▶ TASKS
1. Summarize the article on Jalen Green and the G League Ignite in two sentences.
2. Pick up the article on Jalen Green and the G League Ignite after its final sentence and write what comes next.

▶ EXTRACTED TEXT
════

‘The kid can flat-out play’: Jalen Green is ready to show his talent in the G League
The G League Ignite will finally take to the court in early February
Reggie Hearn was taking part in a game of 3-on-3 with the new G League Ignite in October when he got shocked by a teenager. The onetime Detroit Pistons guard with a strong, 6-foot-5, 215-pound frame was caught off guard when a slender 18-year-old named Jalen Green muscled him out of the way and dunked on him.
“Jalen drove baseline one or two dribbles, and I was right on his hip. And he gave me a quick little shoulder, which was surprising,” Hearn told The Undefeated in a phone interview about his G League teammate. “He just gave me a quick little shoulder to the chest, knocked me off balance a little bit and he went up two hands, two feet and just dunked on me.
“I said, ‘Wow. OK.’ I had watched some highlights of the guys before I came here and I saw he could get up. But it’s different dunking on a fast break than it is driving baseline, giving someone a shoulder and dunking with two hands and two feet in traffic. That’s when I knew for the first time he was legit. … The kid can flat-out play.”
While college basketball freshmen have shined during the pandemic, Green is doing his work as the face of the G League’s new development program. The potential No. 1 pick in the 2021 NBA draft turned down Kentucky, Arizona, Memphis, Auburn, Oregon and other colleges to become the first high school player to join the Ignite, which is allowing teenage draft prospects an opportunity to play exhibition games against fellow G League teams and focus on player development over one season. Green is being paid $600,000 for joining the program, which is coached by former NBA player and coach Brian Shaw.
The Ignite have been training in Walnut Creek, California, but will finally take to the court in early February at ESPN Wide World of Sports Complex at Walt Disney World Resort near Orlando, Florida. G League players will need to pass four COVID-19 tests before clearing quarantine and will also be tested daily. Green can’t wait to make his professional debut.
“I’m just excited to go play, and actually being able to have games,” Green said. “So that’s a blessing. We’ve been sitting out for so long, and the other games were just scrimmages. So, I think I got a little taste of what it looked like or what it’s going to be getting ready for the bubble.”
Other top prospects joining Green include Jonathan Kuminga, Daishen Nix, Kai Sotto, Isaiah Todd and Princepal Singh.
The pandemic has been challenging for Green and the Ignite players, who have been focused on training and practicing since August without playing in real games. The Ignite players have lived in an apartment complex close to their practice facility, where they must take COVID-19 tests every morning and are allowed limited access to the public.
Along with basketball training, the Ignite offer mentorship, life skills training and online college classes as part of the professional development program. Green added that the Ignite also offer a psychologist for mental health needs.

════

▶ RAW DATA
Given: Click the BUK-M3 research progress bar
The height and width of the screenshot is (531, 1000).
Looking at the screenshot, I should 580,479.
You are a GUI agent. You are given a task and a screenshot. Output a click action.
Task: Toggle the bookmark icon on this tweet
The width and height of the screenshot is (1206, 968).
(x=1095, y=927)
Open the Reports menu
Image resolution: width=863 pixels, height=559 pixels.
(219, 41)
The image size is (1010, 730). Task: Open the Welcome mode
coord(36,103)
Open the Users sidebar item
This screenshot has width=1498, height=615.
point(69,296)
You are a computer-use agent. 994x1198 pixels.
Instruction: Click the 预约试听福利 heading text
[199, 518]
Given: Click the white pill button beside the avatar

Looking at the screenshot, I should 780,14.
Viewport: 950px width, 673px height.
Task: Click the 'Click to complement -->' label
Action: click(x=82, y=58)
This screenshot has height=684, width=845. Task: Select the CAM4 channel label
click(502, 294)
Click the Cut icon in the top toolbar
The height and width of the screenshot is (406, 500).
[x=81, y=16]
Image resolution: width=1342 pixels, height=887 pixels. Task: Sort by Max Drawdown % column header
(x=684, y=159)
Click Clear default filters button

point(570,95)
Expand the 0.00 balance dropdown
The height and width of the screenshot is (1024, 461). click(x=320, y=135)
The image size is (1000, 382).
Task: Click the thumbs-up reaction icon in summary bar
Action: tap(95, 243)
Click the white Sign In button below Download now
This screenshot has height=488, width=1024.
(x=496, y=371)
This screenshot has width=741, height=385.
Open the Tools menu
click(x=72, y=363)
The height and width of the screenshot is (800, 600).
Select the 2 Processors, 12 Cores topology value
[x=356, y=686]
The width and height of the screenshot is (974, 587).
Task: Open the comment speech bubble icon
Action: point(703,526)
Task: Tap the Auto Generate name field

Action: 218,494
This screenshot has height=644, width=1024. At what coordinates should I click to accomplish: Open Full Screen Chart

════

▶ ACTIVITY ANSWERS
1. Jalen Green, an 18-year-old considered a potential No. 1 pick in the 2021 NBA draft, turned down colleges including Kentucky and Arizona to become the first high school player to join the G League Ignite, a development program coached by Brian Shaw that is paying him $600,000. After training in Walnut Creek, California, since August without real games, the Ignite will play in early February near Orlando, Florida, and teammate Reggie Hearn says Green "can flat-out play."

2.
Without much to do during their time off, Green says, they play a lot of video games to pass the time.
“A lot has changed since high school,” Green said. “We’re out here on our own. I’ve been out here on my own since August. Still talk to my family, check in, see how they’re doing. It’s been different, but it’s been a great opportunity for me to grow up and just take over my own business with basketball, learning as much as I can, and just know my surroundings, be really aware of what is around me and what’s going on.
“So, it’s been a blessing to come do this because a lot of people, a lot of 18-year-olds would love to be in this position. We just got to carry ourselves like a professional.”
Along with being coached by Shaw, the Ignite have aided the young players’ development by adding former NBA players, including Hearn, Bobby Brown, Jarrett Jack, Amir Johnson and Donta Hall, to the roster. Former NBA guard Jeremy Lin, now with the G League Santa Cruz Warriors, has also worked out with the Ignite. Green, who turns 19 on Feb. 9, says he has been squeezing the veterans for information. He says he feels like he is “one step” ahead of the college players.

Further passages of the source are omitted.